## Supplied text
════════════════
Publisher: Amazon Crossing (September 1, 2021)
Hardcover: 448 pages
An enthralling biography about one of the most intriguing women of the Victorian age: the first self-invented international social celebrity.
Lola Montez was one of the most celebrated and notorious women of the nineteenth century. A raven-haired Andalusian who performed her scandalous “Spider Dance” in the greatest performance halls across Europe, she dazzled and beguiled all who met her with her astonishing beauty, sexuality, and shocking disregard for propriety. But Lola was an impostor, a self-invention. Born Eliza Gilbert, the beautiful Irish wild child escaped a stifling marriage and reimagined herself as Lola the Sevillian flamenco dancer and noblewoman, choosing a life of adventure, fame, sex, and scandal rather than submitting to the strictures of her era.
Lola cast her spell on the European aristocracy and the most famous intellectuals and artists of the time, including Alexandre Dumas, Franz Liszt, and George Sand, and became the obsession of King Ludwig I of Bavaria. She then set out for the New World, arriving in San Francisco at the height of the gold rush, where she lived like a pioneer and performed for rowdy miners before making her way to New York. There, her inevitable downfall was every bit as dramatic as her rise. Yet there was one final reinvention to come for the most defiant woman of the Victorian age?a woman known as a “savage beauty” who was idolized, romanticized, vilified, truly known by no one, and a century ahead of her time.
════════════════
## Material provided
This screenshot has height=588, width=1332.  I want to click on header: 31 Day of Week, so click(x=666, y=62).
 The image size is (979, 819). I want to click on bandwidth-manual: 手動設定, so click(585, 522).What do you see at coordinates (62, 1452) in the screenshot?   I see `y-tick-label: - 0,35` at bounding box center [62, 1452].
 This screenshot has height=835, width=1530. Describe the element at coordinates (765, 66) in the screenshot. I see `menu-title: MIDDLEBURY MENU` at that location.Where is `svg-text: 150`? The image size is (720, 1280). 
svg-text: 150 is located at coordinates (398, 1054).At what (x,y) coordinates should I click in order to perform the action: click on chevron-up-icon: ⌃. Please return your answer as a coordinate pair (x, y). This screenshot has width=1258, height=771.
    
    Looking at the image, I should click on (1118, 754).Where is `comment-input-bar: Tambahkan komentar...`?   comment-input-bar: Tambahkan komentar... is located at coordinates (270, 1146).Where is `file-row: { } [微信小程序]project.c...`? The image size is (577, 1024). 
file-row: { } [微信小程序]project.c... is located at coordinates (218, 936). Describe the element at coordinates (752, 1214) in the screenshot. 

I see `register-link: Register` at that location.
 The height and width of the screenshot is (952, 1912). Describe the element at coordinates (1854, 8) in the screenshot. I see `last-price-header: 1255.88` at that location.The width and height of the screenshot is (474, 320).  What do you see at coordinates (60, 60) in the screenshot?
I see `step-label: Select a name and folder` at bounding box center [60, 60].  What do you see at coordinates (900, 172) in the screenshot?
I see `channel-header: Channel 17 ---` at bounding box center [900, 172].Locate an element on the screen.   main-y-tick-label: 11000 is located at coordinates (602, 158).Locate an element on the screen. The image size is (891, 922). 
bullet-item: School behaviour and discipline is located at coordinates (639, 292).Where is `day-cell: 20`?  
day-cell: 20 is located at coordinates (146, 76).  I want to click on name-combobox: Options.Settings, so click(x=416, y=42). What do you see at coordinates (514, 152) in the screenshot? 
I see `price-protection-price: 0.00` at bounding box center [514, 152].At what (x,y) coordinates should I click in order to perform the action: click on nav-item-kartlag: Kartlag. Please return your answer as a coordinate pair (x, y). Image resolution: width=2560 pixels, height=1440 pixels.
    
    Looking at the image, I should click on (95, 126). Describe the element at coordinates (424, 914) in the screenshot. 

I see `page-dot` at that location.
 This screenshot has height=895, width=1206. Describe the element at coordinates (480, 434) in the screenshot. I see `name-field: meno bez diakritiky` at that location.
════════════════
## Required work
a. List the intellectuals and artists of the time whom the Lola Montez book description names as having fallen under her spell.
b. Go on with the Lola Montez book description, picking up after its final sentence.
The rows play no part in what comes next.

## Outputs in order
a. Alexandre Dumas, Franz Liszt, George Sand

b.
About the author:
Born in Barcelona in 1961, Cristina Morató is a journalist, reporter, and author dedicated to writing about the lives of great women innovators and explorers that history has overlooked. Her research, tracing the footsteps of these remarkable women, has led her to travel to more than forty countries and has resulted in eight biographies: Viajeras intrépidas y aventureras(Intrepid and Adventurous Women Travelers); Las Reinas de África (African Queens); Las Damas de Oriente (Ladies of the East); Cautiva en Arabia (Arabian Captive); Divas rebeldes (Rebel Divas); Reinas malditas (Tragic Queens); Diosas de Hollywood (Hollywood Goddesses); and Divina Lola (Divine Lola), Cristina’s first to be translated into English. She is a founding member and the current vice president of the Spanish Geographical Society and belongs to the Royal Geographic Society of London. For more information visit www.cristinamorato.com/home-2.
About the translator:
Andrea Rosenberg is a translator from Spanish and Portuguese. Her full-length translations include novels, graphic narratives, and nonfiction, including works by Manuel Vilas, Tomás González, Inês Pedrosa, Aura Xilonen, Juan Gómez Bárcena, Paco Roca, and Marcelo D’Salete. Two of her translations have won Eisner Awards, and she has been the recipient of awards and grants from the Fulbright Program, the American Literary Translators Association, and the Banff International Literary Translation Centre.